8リッター? W16 !? クワッドターボ!
10年間で450台の予定数を無事に生産完了したヴェイロンの後を継ぐ「ブガッティ・シロン」の全容がついに明らかにされた。何はともあれ、まずは主要なスペックを紹介していこう。
ボディは2月末公開のシルエットが浮かび上がった正面からの画像から予想されたとおりヴェイロンよりわずかにサイズアップしており、全長4544×全幅2038×全高1212mmの各数値はヴェイロンの最終形にして最強のヴィテッセに比べると、それぞれ82×40×22mm大きい。ホイールベースは2711mmと1mmだけ延長された。乾燥重量はヴィテッセと同じ1995kgとされている。
エンジンは8.0リッターW16クワッドターボで変わりはないが、構成パーツはほとんどが新設計されており、最高出力はヴィテッセの1200ps(882kW)から1500ps(1103kW)へ、最大トルクは1500Nmから1600Nmへと大幅に向上。0-100km/h加速はヴィテッセの2.6秒から2.5秒未満に、最高速度は410km/hから420km/hになった。出力向上はおもに高性能タービンの採用、それに伴い25%も高められた過給圧、新たにチタンが採用された排気系などによる成果だ。加えて低回転での効率を高めるため、低回転域では4基のタービンのうち2基だけを稼働させて素早く過給を立ち上げ、約3800rpm以上で4基によるフル過給に移行する2ステージ過給とされた。なお、トランスミッションは引き続き7速のデュアルクラッチ式だ。

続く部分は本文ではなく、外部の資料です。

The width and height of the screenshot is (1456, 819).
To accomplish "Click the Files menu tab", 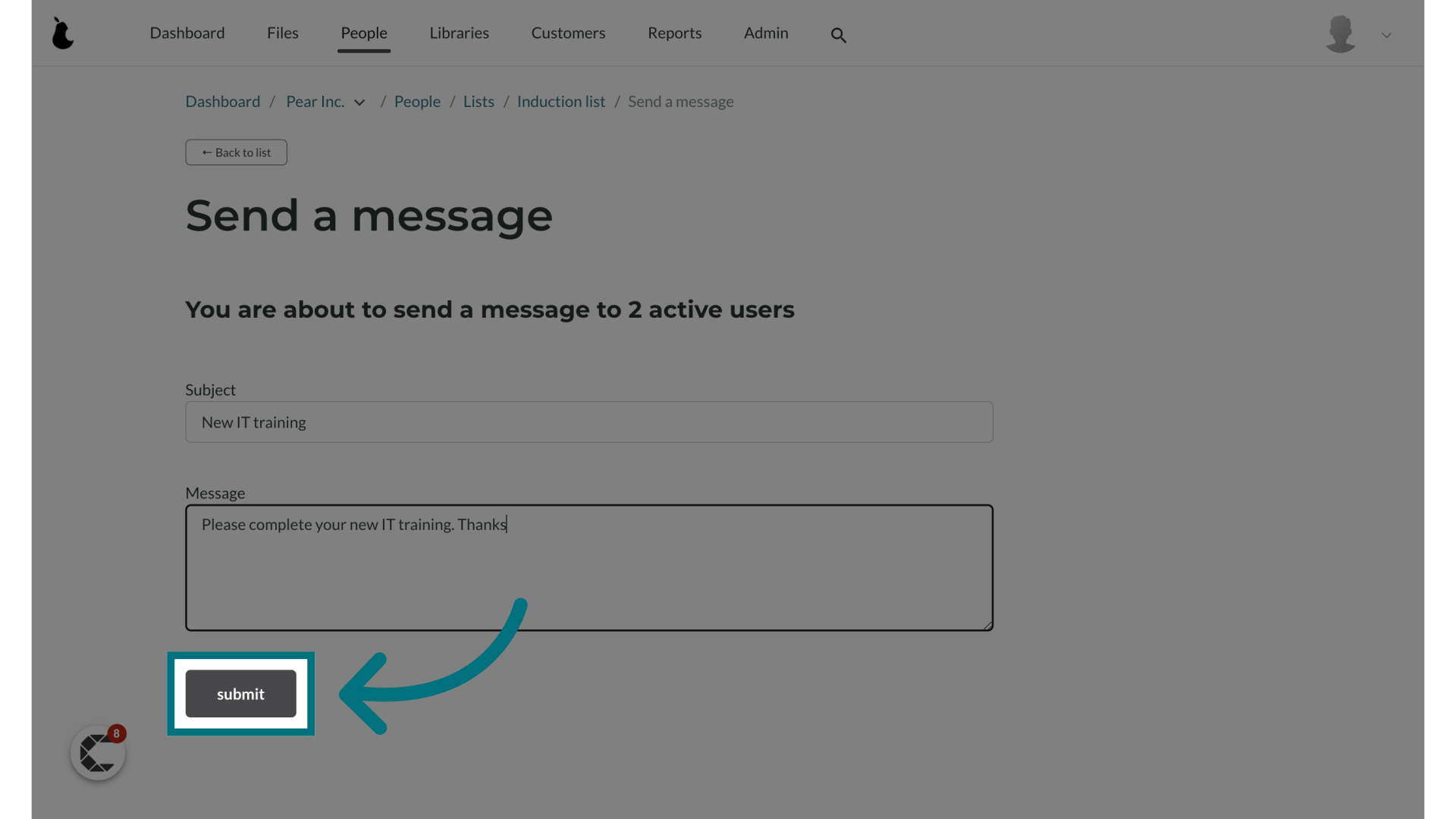I will pyautogui.click(x=283, y=32).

シャシーでは、1輪あたり最大5000Nmを伝達可能なホイールに400km/h対応のミシュラン製高性能タイヤ、フロント8ピストン+リア6ピストンのチタン製キャリパーに前後ともディスク径を20mm拡大したカーボンセラミックブレーキシステムを装着。駆動方式はフルタイム4輪駆動で、積載時や悪路走行時に地上高を上げる「リフト」、自動制御の「EBオート」、高速走行時用の「アウトバーン」、サーキットなどで運動性能を最大限に引き出す「ハンドリング」、そしてその名のとおりの「トップスピード」という5つのドライブモードから選択可能だ。
モノコックはヴェイロン同様カーボンファイバー製で、わずか8kgとはいえ重量も削減された。また、航空機で機内持ち込みが認められている44リッターまでのスーツケースを収納するラゲッジスペースが、ブガッティとしてははじめてフロントセクションに設置されている。ほかにもフルLEDヘッドライトや高解像度TFTディスプレイによるアダプティブインストゥルメント、高速データ通信機とWi-Fiによるスマートフォン接続など、ヴェイロンの初登場から11年が経過したことを実感させる最新装備が考えられる限り投入されている。
ブガッティ・シロンの正式発売は今秋の予定で、価格は240万ユーロ(2億9800万円)。生産予定数は500台とのことだが、すでに事前受注でその1/3ほどが埋まっているそうだ。